Yeah a $7k whole life policy is just a straight scam, it's never gonna pay out a significant amount, and they're probably took like 5% up front, and are scraping another percent or two annually, just to underperform the S&P. Get the paperwork and find out how to get rid of it, and then (since IIRC you have dependents) see what term life policies your auto and home insurer offers and bundle it all up for a big discounted rate on a basic term life insurance policy that will take care of your family if you die in a car accident. And then push the cash you get back from closing the whole life policy and put it into your retirement savings and get a much better return.

Did we just talk about this a couple weeks ago? That might have been another thread. Time is going so slowly now that a couple weeks ago seems like last year.

totalnewbie
Nov 13, 2005

I was born and raised in China, lived in Japan, and now hold a US passport.

I am wrong in every way, all the damn time.

Ask me about my tattoos.
My grandmother bought a 5k some kind of insurance thing for me when I was a kid. She passed and I received ownership of the account. Forgot about it until I thought about buying a house.

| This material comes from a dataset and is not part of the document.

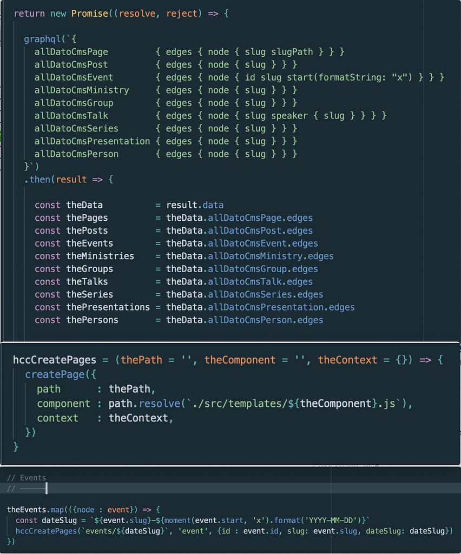Place cursor on the allDatoCmsPage query line
The image size is (461, 554).
click(x=71, y=51)
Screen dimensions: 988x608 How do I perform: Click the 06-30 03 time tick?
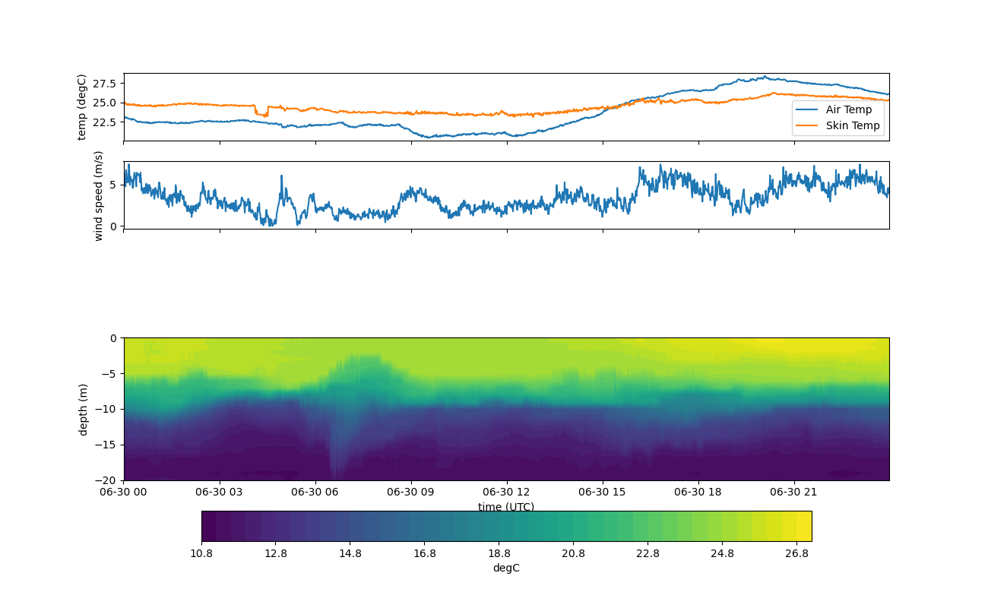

Cashed it out for 10k or so after tax. Would have been 30-35k if it was just an index fund.

So yeah, they suck.

Illusive Fuck Man
Jul 5, 2004
RIP John McCain feel better xoxo 💋 🙏
Taco Defender
just found out my parents 'financial advisor' is with ameriprise and that's where their retirement stuff is.

what are the chances they aren't getting ripped off?

Hoodwinker
Nov 7, 2005

Illusive gently caress Man posted:

just found out my parents 'financial advisor' is with ameriprise and that's where their retirement stuff is.

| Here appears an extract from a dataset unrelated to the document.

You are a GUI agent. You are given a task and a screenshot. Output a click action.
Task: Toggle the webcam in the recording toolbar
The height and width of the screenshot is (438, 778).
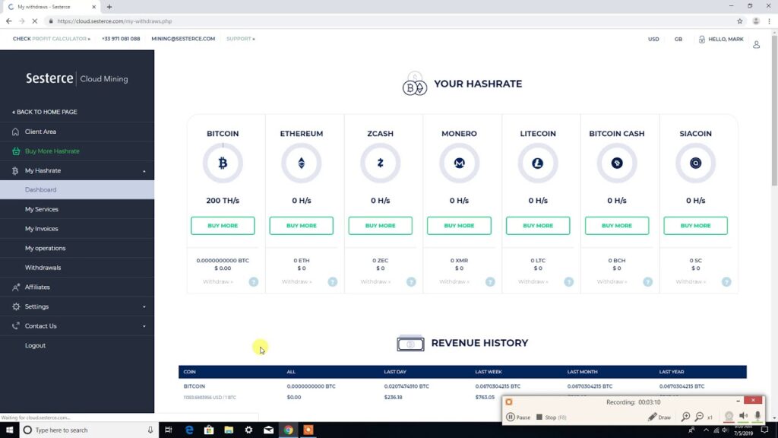click(x=729, y=416)
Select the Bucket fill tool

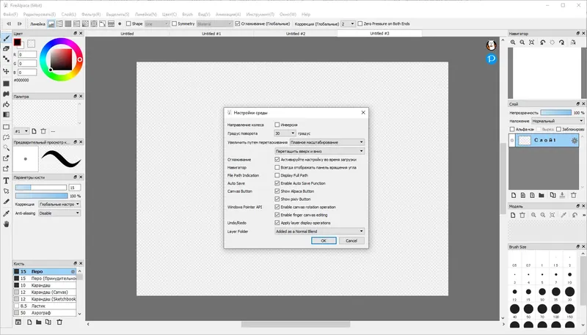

what are the chances they aren't getting ripped off?
0%

Duckman2008
Jan 6, 2010

TFW you see Flyers goaltending.
Grimey Drawer

Illusive gently caress Man posted:

just found out my parents 'financial advisor' is with ameriprise and that's where their retirement stuff is.

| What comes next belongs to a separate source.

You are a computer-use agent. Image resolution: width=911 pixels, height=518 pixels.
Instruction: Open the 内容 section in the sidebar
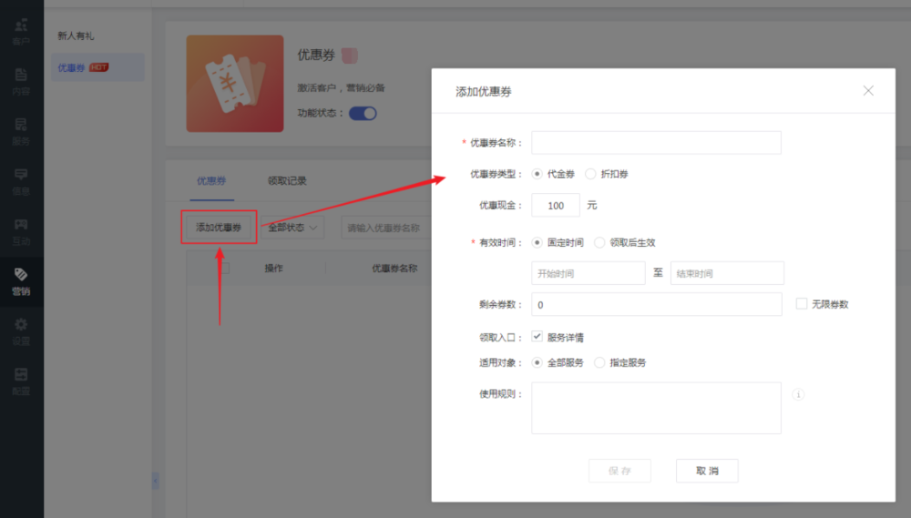pos(21,81)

what are the chances they aren't getting ripped off?

Rip.

Moonshine Rhyme
Mar 26, 2010

Hate Hate Hate Hate Hate
Does Transamerica fit that category as well? Old acquaintance from school got a job with them, tells me he needed a certain number of consulting sessions so I have a video call with him tomorrow.

I don't have money to give them and even if I did probably would not anyway, so that's not on the table, just curious

H110Hawk
Dec 28, 2006

Moonshine Rhyme posted:

Does Transamerica fit that category as well? Old acquaintance from school got a job with them, tells me he needed a certain number of consulting sessions

Yes. You're part of the scam by listening to him. His job is likely 100% commission or close to it. You pay that commission.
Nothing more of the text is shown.